THE distinguished 20th-Century historian, AJP Taylor, always insisted that the greatest significance of the Second World War was that it marked the end of Western Europe’s “warring adolescence.”

At my grammar school we were taught something of that centuries-long turbulence. It hinged on an endless series of shifting alliances that we were meant to learn by acronyms. The only one I remember was SHAPE – Spain, Holland, Austria, Prussia and England. Lost now from my memory, the chief adversary would certainly have been France, probably allied with Italy.

Taylor’s judgement is spot on. It’s unthinkable that the major western nations would ever again settle any difference among them by going to war. Yet, triggered by our EU referendum, we now have the prospect of war raised as a consequence of a British exit from the Union. True, there’s still the powder keg of the Balkans. But the neighbouring EU wasn’t any deterrent to war there just a few years ago. And it’s not possible to believe that bringing them into the fold would miraculously sow everlasting peace and harmony.

Of course, there is Russia, to whom the key deterrent – surely without question? – has been Nato. That remains our best bulwark, yet it faces being weakened not only by the tardiness of most members to pay their proper dues but by pressure, stemming from the EU’s target of “ever-closer political union” to create what would be a rival EU army. A German White Paper advocating that very course was published earlier this month.

Ah yes, Germany. Invoked by David Cameron, the British dead of the two world wars fell not to serve some future notion of a single European state but to save their own independent country, and its allies, from German domination. Within the EU that has come about anyway. Angela Merkel’s view on any issue seems to be the one that counts – certainly more than that of any other head of government.

It’s notable that in his pleading for Britain’s continued EU membership David Cameron always speaks of “a reformed EU”. Does anyone believe that will happen? In the run up our referendum, the EU itself is soft-pedalling. Reports say its officials have been ordered to flag up immediately any issue that could upset the EU apple cart. An intended ban on fast-boiling kettles has somehow slipped through the net.

Nor can the EU president, Jean-Claude Juncker, have greatly helped the Remain cause by confirming that the purpose of the EU is to build a superstate.
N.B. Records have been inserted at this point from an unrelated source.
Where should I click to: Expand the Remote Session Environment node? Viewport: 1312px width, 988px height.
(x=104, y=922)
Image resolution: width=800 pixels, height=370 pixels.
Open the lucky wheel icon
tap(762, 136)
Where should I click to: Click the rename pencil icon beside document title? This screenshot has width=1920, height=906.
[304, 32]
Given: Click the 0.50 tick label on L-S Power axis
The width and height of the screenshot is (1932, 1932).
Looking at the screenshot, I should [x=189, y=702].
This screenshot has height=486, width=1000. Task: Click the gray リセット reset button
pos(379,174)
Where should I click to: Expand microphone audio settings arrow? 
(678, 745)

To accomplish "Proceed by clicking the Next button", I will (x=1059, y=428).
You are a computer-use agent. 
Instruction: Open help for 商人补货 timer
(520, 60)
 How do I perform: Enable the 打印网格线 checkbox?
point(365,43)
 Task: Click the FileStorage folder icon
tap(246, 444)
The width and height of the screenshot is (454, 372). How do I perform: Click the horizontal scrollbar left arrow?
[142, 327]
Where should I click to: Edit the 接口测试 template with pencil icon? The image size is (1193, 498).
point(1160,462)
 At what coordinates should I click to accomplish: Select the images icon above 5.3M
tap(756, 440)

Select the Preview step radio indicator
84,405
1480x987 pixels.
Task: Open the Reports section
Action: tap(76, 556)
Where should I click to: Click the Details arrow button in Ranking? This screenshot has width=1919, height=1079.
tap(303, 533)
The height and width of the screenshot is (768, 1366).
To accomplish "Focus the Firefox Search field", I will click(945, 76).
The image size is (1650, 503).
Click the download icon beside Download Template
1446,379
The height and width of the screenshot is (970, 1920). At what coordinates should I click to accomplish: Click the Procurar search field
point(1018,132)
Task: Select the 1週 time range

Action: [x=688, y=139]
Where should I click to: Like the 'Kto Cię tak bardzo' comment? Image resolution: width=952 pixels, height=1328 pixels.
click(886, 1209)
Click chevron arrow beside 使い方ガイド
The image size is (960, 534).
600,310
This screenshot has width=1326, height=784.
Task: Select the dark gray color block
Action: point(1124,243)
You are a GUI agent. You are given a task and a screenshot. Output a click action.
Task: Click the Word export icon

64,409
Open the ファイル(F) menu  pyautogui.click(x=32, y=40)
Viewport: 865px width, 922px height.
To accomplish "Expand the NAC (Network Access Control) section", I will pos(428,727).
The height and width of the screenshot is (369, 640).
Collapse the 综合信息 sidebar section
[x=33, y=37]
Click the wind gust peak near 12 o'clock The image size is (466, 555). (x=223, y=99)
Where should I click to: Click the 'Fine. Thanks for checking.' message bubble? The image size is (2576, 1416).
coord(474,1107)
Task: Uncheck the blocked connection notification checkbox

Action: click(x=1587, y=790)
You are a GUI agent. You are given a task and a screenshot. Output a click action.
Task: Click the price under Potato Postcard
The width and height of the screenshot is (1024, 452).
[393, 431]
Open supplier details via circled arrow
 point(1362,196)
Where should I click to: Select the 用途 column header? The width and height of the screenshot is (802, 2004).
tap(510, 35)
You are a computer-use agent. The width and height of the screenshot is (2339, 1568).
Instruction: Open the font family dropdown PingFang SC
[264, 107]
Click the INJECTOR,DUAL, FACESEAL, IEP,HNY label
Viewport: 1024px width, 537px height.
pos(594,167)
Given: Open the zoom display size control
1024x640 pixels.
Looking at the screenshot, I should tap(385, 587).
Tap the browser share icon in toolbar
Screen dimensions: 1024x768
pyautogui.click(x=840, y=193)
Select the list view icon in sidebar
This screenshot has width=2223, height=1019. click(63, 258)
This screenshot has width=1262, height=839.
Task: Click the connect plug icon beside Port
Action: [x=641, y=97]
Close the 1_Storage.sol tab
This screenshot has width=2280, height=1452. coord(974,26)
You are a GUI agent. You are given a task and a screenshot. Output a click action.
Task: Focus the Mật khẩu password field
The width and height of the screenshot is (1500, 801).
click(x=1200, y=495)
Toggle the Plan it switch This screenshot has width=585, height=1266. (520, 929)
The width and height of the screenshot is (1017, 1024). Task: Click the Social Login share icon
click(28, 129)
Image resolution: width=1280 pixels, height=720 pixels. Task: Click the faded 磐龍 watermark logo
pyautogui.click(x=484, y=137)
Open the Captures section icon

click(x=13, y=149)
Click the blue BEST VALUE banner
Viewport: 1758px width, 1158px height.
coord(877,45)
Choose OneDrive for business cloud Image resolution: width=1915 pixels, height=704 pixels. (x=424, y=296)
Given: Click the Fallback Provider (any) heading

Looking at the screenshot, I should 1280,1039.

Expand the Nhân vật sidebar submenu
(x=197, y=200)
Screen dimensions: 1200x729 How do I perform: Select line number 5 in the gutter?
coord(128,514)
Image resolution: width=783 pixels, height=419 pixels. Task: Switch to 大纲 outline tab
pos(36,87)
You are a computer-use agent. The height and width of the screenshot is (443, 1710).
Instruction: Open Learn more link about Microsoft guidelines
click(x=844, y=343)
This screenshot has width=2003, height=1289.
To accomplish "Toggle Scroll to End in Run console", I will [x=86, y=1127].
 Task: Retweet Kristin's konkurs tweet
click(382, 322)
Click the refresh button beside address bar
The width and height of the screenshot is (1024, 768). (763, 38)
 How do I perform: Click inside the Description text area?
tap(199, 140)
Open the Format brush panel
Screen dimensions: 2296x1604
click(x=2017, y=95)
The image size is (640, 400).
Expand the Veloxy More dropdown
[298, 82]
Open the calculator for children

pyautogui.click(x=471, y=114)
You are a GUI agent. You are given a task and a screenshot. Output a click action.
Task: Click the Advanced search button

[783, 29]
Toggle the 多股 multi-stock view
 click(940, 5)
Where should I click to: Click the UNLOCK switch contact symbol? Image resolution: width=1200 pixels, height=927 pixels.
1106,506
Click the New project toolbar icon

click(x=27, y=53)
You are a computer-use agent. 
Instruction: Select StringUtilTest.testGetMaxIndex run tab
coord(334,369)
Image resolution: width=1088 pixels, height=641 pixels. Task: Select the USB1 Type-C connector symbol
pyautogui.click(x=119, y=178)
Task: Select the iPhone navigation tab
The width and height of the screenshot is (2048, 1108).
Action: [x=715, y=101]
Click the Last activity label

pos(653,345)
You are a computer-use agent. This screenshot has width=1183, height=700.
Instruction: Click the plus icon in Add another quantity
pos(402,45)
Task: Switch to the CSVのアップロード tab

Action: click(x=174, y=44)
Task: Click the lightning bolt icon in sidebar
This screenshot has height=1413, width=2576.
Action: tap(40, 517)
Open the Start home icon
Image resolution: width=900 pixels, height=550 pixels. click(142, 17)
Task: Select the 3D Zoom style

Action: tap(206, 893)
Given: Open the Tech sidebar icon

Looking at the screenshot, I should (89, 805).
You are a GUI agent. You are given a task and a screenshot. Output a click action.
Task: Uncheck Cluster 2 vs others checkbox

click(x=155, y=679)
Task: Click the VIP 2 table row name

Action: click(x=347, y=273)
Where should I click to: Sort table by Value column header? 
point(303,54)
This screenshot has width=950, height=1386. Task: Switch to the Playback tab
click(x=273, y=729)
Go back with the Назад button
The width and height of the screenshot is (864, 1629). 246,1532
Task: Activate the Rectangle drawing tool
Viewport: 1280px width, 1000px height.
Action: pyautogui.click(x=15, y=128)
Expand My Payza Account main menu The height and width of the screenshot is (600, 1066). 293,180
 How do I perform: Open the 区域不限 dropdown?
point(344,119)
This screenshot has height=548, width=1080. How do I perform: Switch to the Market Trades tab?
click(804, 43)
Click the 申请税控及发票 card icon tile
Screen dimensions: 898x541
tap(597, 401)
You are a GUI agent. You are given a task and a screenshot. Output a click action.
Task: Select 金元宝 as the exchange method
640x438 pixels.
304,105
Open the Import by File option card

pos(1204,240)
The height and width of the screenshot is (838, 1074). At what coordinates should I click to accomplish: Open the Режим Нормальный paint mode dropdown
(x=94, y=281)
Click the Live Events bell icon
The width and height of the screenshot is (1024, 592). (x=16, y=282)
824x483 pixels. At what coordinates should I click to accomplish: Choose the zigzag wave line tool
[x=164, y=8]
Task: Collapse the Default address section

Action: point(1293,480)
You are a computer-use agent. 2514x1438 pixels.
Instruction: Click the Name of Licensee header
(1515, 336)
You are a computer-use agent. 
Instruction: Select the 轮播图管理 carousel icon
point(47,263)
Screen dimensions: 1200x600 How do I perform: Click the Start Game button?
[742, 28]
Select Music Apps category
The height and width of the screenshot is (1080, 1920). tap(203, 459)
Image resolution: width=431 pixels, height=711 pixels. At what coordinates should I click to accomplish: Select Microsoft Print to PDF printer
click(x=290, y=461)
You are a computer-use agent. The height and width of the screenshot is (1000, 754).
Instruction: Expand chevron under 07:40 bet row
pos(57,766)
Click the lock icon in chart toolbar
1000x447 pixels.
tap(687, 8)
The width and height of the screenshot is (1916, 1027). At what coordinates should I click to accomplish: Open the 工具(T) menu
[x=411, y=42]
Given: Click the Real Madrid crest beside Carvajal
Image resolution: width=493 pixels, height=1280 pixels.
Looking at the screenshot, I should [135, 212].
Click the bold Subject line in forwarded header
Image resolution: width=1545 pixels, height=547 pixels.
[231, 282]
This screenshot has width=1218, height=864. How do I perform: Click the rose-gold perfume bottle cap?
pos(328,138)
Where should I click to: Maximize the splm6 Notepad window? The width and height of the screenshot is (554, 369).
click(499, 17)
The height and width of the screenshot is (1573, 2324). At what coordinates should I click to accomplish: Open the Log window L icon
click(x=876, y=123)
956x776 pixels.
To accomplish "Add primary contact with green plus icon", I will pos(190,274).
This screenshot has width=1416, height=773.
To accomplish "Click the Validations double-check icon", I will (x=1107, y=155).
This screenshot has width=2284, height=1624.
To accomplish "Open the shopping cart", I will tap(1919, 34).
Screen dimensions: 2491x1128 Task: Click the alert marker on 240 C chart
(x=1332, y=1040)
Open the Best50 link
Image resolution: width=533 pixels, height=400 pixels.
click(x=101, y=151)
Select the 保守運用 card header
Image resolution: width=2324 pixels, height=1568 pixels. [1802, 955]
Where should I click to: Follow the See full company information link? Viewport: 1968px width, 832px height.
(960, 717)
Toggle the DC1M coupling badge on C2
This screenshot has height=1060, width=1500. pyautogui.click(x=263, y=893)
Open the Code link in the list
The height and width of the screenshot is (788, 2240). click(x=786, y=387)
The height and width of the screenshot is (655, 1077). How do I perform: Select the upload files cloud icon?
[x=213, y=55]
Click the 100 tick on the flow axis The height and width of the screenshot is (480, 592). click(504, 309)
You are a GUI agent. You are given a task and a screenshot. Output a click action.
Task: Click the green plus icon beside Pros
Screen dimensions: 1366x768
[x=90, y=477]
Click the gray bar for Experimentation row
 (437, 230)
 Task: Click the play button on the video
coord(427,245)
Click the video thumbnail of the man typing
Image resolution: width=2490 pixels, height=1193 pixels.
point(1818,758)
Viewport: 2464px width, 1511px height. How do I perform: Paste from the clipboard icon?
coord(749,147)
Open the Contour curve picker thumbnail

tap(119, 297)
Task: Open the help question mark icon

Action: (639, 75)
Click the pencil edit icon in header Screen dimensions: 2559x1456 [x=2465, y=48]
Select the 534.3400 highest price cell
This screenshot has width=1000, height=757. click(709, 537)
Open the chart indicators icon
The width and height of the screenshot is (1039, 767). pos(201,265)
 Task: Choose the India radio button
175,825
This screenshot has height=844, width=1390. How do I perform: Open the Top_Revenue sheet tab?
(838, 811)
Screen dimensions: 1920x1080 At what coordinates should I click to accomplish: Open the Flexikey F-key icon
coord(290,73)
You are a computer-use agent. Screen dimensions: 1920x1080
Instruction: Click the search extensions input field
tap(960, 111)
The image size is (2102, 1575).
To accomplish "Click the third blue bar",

He declared that national leaders should pay less attention to their own people but act like “full-time Europeans”. He singled out British prime ministers for playing to “national reflexes,” by stressing how they had defended national interests, rather than “speaking over Europe in the proper way”.

How much more evidence do you need that what is at stake is Britain’s freedom as an independent nation? Democratic, of course, since we can chuck out a government we don’t like. But David Cameron never mentions the democratic aspect. “Safer, Stronger, Better Off” is the mantra. Seemingly too weak to succeed on our own, in Mr Cameron’s eyes we would nevertheless exert strong influence “at the heart” of a “reformed EU”, no doubt swerving it from that superstate goal. Into cloud-cuckoo land, you could say.